→ **What is expected**
Reproduce every line of the records below without any changes.

(Records from a dataset)
......
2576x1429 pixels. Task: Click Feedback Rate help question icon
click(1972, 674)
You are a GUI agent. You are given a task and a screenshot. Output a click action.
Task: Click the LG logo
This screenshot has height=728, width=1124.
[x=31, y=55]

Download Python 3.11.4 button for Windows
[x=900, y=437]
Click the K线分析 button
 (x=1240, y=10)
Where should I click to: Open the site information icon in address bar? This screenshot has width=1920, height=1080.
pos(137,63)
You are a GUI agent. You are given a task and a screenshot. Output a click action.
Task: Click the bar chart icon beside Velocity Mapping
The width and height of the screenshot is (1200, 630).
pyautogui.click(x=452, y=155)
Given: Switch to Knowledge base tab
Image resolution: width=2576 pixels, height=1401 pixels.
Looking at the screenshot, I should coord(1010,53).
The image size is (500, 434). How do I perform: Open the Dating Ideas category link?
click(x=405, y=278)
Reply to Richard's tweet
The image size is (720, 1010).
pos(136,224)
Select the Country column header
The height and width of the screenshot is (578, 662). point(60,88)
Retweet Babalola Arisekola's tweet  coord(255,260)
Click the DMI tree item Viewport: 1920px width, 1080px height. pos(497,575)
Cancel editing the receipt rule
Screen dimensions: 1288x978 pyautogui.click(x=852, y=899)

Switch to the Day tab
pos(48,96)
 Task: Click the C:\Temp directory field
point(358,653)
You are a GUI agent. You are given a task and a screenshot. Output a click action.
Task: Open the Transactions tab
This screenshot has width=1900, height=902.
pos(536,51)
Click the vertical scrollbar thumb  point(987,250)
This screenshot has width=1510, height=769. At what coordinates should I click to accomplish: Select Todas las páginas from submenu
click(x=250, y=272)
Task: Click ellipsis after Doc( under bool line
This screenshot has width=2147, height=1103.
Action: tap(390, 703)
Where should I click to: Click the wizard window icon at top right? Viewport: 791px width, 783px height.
......
→ **Answer to the problem**
2576x1429 pixels. Task: Click Feedback Rate help question icon
click(1972, 674)
You are a GUI agent. You are given a task and a screenshot. Output a click action.
Task: Click the LG logo
This screenshot has height=728, width=1124.
[x=31, y=55]

Download Python 3.11.4 button for Windows
[x=900, y=437]
Click the K线分析 button
 (x=1240, y=10)
Where should I click to: Open the site information icon in address bar? This screenshot has width=1920, height=1080.
pos(137,63)
You are a GUI agent. You are given a task and a screenshot. Output a click action.
Task: Click the bar chart icon beside Velocity Mapping
The width and height of the screenshot is (1200, 630).
pyautogui.click(x=452, y=155)
Given: Switch to Knowledge base tab
Image resolution: width=2576 pixels, height=1401 pixels.
Looking at the screenshot, I should coord(1010,53).
The image size is (500, 434). How do I perform: Open the Dating Ideas category link?
click(x=405, y=278)
Reply to Richard's tweet
The image size is (720, 1010).
pos(136,224)
Select the Country column header
The height and width of the screenshot is (578, 662). point(60,88)
Retweet Babalola Arisekola's tweet  coord(255,260)
Click the DMI tree item Viewport: 1920px width, 1080px height. pos(497,575)
Cancel editing the receipt rule
Screen dimensions: 1288x978 pyautogui.click(x=852, y=899)

Switch to the Day tab
pos(48,96)
 Task: Click the C:\Temp directory field
point(358,653)
You are a GUI agent. You are given a task and a screenshot. Output a click action.
Task: Open the Transactions tab
This screenshot has width=1900, height=902.
pos(536,51)
Click the vertical scrollbar thumb  point(987,250)
This screenshot has width=1510, height=769. At what coordinates should I click to accomplish: Select Todas las páginas from submenu
click(x=250, y=272)
Task: Click ellipsis after Doc( under bool line
This screenshot has width=2147, height=1103.
Action: tap(390, 703)
Where should I click to: Click the wizard window icon at top right? Viewport: 791px width, 783px height.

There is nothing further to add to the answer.